- [Assignment]: Every line that contains the word "computer" is to be copied from the listing.
Dataset records section start
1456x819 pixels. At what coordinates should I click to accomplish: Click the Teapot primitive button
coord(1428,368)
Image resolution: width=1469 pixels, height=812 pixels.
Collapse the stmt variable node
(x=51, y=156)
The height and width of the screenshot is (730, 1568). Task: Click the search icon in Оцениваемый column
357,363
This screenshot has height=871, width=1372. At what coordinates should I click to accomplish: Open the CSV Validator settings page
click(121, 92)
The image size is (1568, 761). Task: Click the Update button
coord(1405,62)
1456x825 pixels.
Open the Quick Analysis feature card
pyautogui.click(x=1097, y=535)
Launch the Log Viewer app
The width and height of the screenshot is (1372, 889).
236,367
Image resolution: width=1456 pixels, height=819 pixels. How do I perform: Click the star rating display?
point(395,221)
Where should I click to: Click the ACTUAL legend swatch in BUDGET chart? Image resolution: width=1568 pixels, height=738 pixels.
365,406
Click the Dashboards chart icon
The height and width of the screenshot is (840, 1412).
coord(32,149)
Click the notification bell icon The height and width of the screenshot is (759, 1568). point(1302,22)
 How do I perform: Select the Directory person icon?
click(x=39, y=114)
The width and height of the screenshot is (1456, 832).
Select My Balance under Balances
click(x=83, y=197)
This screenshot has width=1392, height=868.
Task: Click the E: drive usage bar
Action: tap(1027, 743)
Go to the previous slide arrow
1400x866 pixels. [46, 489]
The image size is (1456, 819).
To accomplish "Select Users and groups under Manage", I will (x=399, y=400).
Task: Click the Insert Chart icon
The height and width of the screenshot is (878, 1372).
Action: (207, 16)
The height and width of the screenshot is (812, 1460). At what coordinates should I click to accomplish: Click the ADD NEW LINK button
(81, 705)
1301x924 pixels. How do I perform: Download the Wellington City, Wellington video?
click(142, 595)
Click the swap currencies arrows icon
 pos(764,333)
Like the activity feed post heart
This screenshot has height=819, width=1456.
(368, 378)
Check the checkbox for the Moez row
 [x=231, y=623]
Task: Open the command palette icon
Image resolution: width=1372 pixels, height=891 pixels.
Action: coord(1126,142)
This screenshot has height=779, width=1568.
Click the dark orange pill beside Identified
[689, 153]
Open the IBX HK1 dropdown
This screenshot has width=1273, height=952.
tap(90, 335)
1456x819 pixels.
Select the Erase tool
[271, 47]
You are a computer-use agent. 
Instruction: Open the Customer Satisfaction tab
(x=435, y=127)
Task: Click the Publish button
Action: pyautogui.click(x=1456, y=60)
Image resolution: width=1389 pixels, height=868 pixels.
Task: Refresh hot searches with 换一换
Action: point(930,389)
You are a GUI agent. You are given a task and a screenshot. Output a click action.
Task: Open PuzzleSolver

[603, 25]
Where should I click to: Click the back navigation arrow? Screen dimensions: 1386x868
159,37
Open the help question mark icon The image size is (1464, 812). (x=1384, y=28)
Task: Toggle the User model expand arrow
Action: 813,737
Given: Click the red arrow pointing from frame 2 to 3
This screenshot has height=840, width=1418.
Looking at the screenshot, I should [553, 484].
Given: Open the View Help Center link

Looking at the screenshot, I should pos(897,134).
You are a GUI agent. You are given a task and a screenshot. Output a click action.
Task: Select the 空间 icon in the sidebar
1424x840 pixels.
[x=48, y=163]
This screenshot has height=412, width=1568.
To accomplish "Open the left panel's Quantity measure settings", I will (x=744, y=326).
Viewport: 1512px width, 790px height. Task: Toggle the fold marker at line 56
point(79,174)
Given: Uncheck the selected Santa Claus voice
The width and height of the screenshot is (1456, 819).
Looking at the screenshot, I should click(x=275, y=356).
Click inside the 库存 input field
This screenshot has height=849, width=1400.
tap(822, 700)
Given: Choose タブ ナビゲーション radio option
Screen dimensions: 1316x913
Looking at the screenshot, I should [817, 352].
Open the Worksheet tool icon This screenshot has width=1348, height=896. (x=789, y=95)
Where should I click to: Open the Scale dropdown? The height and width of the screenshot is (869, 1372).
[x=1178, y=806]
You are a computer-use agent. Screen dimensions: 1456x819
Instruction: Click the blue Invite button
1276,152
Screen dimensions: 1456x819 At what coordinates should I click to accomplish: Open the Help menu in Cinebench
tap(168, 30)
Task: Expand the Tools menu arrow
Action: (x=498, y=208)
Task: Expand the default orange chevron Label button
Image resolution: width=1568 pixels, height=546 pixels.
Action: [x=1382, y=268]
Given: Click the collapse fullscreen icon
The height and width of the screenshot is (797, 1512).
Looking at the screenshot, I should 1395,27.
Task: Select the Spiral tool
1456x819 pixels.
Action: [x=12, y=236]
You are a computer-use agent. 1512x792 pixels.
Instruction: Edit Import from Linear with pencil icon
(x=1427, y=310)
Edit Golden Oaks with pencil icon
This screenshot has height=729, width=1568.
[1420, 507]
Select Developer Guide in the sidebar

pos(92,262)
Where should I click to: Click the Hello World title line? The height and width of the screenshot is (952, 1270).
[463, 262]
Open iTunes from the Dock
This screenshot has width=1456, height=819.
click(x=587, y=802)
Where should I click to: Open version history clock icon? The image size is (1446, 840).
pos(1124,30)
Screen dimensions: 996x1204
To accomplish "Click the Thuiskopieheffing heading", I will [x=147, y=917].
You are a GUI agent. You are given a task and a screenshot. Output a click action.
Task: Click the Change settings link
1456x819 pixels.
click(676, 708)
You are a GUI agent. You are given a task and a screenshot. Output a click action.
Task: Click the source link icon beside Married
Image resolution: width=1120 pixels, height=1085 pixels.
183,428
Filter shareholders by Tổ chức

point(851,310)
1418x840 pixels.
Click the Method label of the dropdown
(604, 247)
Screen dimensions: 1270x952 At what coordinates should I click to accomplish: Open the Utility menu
Dataset records section end
- [Reply]:
You are a computer-use agent. 
You are a computer-use agent. Screen dimensions: 1456x819
You are a computer-use agent. 1512x792 pixels.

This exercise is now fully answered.